---------- Records for this task ----------
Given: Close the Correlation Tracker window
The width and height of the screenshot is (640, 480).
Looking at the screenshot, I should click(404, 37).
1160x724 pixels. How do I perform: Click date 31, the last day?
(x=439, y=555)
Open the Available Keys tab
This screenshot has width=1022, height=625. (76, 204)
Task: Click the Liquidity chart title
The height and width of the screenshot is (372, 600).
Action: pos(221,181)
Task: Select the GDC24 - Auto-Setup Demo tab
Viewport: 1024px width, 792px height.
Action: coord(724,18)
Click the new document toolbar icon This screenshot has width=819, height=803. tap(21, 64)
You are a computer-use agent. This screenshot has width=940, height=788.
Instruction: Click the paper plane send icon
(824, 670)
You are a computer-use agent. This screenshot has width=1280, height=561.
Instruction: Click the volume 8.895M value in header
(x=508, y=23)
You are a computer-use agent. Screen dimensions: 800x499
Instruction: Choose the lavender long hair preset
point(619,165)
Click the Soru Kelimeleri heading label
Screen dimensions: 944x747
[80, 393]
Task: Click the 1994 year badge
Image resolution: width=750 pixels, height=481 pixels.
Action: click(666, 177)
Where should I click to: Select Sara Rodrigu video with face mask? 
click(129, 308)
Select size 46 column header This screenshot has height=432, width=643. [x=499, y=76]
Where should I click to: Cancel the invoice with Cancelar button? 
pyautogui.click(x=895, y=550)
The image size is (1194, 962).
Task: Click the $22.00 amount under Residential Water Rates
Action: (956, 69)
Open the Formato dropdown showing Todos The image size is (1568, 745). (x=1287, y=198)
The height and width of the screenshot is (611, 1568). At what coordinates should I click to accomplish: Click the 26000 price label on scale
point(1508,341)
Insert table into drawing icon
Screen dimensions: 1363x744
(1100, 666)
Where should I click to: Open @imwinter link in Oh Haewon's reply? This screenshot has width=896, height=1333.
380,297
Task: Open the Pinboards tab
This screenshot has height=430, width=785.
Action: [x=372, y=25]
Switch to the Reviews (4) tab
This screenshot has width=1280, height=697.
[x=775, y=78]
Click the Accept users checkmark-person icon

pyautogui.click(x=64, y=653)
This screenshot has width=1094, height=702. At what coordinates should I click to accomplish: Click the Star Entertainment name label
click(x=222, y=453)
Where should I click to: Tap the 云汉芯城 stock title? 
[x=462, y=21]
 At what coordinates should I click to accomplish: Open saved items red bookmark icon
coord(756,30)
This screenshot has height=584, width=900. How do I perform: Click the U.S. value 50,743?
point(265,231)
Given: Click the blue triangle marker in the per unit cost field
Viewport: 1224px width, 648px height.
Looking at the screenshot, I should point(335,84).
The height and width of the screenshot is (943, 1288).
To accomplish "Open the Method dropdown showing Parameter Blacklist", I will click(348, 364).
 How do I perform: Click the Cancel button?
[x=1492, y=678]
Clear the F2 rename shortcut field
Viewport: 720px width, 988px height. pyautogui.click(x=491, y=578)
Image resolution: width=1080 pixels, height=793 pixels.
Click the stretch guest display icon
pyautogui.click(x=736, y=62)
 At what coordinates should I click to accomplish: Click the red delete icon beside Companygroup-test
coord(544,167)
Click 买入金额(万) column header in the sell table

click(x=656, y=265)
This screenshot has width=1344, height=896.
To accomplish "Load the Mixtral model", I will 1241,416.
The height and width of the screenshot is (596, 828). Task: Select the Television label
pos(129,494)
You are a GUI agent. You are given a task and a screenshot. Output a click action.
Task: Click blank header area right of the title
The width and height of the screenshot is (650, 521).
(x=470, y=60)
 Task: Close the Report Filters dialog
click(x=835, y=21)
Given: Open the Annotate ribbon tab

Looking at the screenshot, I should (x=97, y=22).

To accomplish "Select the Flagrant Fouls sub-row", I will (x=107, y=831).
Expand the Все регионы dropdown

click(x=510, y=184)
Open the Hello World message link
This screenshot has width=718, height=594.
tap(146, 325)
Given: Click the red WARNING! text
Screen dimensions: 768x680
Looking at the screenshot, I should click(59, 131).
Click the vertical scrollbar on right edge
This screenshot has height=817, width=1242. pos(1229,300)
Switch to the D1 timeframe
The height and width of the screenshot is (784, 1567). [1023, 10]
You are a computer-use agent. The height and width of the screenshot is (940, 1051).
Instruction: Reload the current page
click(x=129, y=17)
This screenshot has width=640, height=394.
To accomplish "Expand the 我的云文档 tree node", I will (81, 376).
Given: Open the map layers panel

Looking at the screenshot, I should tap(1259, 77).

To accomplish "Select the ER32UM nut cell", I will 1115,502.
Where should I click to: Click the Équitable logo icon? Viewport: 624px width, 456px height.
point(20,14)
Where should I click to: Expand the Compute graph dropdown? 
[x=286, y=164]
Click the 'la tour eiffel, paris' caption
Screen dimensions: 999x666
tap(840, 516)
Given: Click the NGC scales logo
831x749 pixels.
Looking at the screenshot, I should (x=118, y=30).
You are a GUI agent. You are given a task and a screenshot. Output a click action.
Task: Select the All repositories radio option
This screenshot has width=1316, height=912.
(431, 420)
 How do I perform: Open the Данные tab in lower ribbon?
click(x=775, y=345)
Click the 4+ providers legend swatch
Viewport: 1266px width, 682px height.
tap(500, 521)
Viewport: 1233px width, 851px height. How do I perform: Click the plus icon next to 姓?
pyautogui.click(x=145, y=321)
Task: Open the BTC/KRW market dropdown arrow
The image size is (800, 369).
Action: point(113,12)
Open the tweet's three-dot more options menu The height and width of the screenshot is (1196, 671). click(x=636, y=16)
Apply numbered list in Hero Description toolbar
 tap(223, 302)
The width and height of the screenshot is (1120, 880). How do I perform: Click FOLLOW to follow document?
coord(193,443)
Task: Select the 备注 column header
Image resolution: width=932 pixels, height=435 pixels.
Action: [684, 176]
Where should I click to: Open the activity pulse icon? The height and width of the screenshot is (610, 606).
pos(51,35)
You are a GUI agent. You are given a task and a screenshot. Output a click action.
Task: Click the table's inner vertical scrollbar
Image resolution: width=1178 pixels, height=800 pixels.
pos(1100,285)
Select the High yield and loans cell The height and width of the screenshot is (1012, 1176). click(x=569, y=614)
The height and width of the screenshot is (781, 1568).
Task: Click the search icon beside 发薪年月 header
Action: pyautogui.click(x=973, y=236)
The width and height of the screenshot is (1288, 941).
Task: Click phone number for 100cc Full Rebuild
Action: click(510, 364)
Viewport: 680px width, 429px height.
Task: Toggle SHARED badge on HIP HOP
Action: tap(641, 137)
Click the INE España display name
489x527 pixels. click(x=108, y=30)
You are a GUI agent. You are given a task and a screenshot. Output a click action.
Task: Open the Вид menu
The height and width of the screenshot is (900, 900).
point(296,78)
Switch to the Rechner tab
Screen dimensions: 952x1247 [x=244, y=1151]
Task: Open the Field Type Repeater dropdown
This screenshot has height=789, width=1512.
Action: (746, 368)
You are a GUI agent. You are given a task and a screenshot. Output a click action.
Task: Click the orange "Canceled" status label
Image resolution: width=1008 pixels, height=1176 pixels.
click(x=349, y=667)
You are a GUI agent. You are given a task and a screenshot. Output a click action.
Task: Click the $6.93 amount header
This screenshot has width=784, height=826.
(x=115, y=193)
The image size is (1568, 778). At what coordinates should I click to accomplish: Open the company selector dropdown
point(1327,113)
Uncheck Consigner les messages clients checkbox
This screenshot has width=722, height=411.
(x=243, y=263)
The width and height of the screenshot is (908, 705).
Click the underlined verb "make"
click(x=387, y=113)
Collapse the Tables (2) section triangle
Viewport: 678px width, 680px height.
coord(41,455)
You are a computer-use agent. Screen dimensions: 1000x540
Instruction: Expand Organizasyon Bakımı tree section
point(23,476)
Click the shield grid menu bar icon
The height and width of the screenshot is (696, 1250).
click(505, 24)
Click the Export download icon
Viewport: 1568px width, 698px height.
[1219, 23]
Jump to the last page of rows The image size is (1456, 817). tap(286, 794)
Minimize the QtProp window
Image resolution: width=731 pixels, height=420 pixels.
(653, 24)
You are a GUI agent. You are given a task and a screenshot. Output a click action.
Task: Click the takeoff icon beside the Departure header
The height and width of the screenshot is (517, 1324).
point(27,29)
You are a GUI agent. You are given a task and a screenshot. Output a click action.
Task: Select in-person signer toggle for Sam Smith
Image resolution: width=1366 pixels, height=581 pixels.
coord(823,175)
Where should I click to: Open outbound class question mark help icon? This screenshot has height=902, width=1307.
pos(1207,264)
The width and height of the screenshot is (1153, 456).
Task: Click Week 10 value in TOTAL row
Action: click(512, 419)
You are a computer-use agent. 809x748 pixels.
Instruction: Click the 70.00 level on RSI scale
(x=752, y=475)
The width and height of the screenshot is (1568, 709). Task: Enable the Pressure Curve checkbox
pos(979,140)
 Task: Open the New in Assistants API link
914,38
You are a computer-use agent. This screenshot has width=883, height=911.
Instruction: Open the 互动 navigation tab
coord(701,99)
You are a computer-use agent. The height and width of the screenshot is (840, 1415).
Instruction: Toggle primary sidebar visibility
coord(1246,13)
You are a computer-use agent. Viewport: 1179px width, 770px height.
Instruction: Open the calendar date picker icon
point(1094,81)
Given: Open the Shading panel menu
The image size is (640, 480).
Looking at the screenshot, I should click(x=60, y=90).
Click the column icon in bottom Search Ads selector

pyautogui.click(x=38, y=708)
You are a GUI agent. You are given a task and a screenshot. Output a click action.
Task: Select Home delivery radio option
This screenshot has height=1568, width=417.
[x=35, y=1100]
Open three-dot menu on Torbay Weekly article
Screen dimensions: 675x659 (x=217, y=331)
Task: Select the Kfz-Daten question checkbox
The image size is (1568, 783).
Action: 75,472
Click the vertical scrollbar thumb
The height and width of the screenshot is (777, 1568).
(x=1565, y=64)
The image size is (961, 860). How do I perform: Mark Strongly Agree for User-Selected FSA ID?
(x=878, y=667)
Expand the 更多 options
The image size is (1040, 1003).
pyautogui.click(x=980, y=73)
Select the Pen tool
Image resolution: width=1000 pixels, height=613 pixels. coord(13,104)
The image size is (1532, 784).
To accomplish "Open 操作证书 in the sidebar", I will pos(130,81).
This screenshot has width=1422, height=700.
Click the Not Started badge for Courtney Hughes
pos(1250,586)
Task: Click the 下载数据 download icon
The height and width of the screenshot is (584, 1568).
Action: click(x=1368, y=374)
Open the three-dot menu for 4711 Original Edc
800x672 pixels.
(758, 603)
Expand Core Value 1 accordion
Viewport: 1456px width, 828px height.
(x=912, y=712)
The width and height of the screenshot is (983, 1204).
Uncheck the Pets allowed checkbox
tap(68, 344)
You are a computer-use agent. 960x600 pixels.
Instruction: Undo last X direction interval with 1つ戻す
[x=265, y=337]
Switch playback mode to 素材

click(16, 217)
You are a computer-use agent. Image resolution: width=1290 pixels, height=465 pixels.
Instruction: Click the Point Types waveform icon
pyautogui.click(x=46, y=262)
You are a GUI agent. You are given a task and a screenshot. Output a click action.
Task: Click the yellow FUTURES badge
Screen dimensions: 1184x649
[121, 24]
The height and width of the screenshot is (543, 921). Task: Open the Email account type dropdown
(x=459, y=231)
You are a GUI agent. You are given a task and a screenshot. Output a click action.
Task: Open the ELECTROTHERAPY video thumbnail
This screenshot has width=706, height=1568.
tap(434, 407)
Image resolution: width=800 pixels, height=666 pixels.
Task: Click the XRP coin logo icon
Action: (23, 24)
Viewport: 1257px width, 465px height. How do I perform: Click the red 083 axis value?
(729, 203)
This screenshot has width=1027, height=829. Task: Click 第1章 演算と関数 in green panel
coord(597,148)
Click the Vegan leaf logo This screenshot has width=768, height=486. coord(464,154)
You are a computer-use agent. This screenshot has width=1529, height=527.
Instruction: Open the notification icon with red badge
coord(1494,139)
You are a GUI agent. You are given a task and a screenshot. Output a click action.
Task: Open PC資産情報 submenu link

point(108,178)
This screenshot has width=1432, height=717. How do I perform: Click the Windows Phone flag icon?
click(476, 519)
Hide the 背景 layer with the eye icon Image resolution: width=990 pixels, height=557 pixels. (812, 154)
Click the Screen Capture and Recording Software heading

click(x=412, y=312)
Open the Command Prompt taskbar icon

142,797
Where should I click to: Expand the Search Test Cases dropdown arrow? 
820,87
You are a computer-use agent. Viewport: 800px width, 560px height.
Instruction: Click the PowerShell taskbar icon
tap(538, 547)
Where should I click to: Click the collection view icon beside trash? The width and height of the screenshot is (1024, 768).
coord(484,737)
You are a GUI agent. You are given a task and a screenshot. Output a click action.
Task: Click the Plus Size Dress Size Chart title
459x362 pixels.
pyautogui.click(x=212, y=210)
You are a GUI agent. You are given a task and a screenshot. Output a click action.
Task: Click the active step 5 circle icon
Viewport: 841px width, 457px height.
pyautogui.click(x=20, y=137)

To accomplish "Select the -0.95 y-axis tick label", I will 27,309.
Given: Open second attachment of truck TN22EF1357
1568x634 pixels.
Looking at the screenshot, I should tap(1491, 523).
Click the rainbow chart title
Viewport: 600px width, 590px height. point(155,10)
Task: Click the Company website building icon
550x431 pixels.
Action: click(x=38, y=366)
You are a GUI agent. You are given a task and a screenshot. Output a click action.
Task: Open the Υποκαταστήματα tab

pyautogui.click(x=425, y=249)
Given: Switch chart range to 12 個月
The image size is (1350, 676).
----------
### Exercise aim
State the number of lines in the records that include the string "radio", without any other words.

### Exercise output
2